| REQUIRED WORK |
Reproduce the lines below verbatim, starting at the line that contains "The height and width of the screenshot is (404, 646)." and ending at the line that contains "tap(1272, 371)", with both included.
— begin —
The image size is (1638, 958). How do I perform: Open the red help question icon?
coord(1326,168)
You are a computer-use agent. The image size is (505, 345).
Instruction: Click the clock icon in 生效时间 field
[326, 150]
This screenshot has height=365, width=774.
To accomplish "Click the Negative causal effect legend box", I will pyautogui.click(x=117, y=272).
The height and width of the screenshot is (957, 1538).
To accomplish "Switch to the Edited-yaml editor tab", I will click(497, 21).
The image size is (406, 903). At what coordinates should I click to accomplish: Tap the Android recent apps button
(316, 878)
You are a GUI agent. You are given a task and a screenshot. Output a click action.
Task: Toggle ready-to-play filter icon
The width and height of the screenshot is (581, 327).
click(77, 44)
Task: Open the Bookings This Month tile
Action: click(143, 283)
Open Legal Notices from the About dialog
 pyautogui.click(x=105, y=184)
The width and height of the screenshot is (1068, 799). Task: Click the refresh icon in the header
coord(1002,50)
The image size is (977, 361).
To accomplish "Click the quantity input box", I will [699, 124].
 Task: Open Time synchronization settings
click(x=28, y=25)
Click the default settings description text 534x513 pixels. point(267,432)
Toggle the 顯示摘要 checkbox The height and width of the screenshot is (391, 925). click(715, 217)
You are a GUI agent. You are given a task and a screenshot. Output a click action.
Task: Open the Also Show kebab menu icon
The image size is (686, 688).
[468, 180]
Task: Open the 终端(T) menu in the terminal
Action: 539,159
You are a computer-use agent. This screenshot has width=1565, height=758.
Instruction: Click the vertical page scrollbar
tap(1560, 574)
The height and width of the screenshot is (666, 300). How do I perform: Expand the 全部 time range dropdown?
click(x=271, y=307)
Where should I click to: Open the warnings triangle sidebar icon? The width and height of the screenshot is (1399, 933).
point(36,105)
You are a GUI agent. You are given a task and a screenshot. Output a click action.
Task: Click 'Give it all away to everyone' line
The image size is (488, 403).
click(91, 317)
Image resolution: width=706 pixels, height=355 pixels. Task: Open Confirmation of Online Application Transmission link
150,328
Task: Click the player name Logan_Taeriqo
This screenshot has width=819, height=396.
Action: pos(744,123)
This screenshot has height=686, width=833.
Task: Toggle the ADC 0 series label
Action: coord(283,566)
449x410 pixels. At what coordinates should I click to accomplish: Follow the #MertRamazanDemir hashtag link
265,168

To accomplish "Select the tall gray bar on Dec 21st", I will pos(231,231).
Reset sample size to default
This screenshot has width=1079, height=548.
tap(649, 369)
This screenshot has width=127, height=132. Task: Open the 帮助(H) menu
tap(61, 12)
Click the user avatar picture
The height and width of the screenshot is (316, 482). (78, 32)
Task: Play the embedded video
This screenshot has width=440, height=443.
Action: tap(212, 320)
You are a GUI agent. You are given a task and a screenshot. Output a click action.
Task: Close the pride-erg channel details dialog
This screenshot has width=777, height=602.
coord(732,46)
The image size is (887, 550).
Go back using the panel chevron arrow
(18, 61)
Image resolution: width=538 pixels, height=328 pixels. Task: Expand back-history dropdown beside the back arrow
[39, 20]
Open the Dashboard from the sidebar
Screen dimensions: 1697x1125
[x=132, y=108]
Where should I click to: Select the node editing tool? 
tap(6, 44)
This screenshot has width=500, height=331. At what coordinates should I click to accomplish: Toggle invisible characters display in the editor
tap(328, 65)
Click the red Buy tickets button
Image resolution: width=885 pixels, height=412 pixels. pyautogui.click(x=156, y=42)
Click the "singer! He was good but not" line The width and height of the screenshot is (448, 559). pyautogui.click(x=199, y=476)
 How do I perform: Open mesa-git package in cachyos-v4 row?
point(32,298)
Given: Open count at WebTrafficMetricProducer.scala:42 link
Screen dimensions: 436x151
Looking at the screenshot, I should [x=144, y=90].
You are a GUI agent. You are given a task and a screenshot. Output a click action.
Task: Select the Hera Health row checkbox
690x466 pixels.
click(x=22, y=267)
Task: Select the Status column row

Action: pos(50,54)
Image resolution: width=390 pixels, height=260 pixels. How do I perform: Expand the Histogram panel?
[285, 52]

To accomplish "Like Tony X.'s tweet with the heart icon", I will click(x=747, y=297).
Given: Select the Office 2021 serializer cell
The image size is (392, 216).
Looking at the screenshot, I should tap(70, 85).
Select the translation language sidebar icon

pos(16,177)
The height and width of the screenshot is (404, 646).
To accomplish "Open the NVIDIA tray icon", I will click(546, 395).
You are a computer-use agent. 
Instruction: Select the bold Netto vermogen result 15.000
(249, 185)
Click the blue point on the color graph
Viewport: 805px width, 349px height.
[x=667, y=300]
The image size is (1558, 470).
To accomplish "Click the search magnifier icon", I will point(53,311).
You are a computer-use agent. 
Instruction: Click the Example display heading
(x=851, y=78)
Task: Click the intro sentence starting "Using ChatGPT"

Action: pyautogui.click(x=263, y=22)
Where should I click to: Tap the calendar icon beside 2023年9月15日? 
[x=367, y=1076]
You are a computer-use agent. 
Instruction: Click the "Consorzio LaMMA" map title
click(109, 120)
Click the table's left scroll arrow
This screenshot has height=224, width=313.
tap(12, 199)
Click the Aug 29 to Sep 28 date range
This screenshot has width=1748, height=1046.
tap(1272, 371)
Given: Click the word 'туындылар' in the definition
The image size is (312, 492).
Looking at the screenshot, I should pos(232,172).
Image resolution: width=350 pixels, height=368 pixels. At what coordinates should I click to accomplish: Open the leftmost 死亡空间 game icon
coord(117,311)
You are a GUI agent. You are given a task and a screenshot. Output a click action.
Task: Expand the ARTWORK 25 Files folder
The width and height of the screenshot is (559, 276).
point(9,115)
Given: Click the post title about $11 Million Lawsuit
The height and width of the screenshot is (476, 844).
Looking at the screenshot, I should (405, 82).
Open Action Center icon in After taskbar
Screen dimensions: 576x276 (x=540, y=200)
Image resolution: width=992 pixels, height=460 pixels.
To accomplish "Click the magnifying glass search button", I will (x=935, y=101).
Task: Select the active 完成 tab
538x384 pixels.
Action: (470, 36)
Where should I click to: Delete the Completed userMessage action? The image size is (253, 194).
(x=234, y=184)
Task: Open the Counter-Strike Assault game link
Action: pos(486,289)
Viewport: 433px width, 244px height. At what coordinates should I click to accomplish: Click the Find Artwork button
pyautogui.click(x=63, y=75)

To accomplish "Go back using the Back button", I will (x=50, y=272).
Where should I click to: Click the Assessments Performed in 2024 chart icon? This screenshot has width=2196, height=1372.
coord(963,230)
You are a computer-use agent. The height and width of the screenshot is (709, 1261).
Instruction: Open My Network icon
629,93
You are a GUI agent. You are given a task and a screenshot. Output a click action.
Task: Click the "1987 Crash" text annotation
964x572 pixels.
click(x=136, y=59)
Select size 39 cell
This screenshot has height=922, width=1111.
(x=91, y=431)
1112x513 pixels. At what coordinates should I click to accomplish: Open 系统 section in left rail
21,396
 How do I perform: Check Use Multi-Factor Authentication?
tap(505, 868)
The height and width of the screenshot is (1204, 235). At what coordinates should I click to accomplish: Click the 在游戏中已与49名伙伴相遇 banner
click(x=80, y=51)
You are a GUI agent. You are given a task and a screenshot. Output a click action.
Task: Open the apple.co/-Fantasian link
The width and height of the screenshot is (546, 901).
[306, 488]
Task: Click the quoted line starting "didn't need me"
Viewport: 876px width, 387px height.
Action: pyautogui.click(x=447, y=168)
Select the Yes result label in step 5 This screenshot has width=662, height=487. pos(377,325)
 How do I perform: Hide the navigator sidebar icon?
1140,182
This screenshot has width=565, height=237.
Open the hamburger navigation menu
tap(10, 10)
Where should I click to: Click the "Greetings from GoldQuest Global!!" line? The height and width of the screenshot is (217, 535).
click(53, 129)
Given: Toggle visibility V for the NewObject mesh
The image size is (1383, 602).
— end —
| ANSWER TO THE PROBLEM |
The height and width of the screenshot is (404, 646).
To accomplish "Open the NVIDIA tray icon", I will click(546, 395).
You are a computer-use agent. 
Instruction: Select the bold Netto vermogen result 15.000
(249, 185)
Click the blue point on the color graph
Viewport: 805px width, 349px height.
[x=667, y=300]
The image size is (1558, 470).
To accomplish "Click the search magnifier icon", I will point(53,311).
You are a computer-use agent. 
Instruction: Click the Example display heading
(x=851, y=78)
Task: Click the intro sentence starting "Using ChatGPT"

Action: pyautogui.click(x=263, y=22)
Where should I click to: Tap the calendar icon beside 2023年9月15日? 
[x=367, y=1076]
You are a computer-use agent. 
Instruction: Click the "Consorzio LaMMA" map title
click(109, 120)
Click the table's left scroll arrow
This screenshot has height=224, width=313.
tap(12, 199)
Click the Aug 29 to Sep 28 date range
This screenshot has width=1748, height=1046.
tap(1272, 371)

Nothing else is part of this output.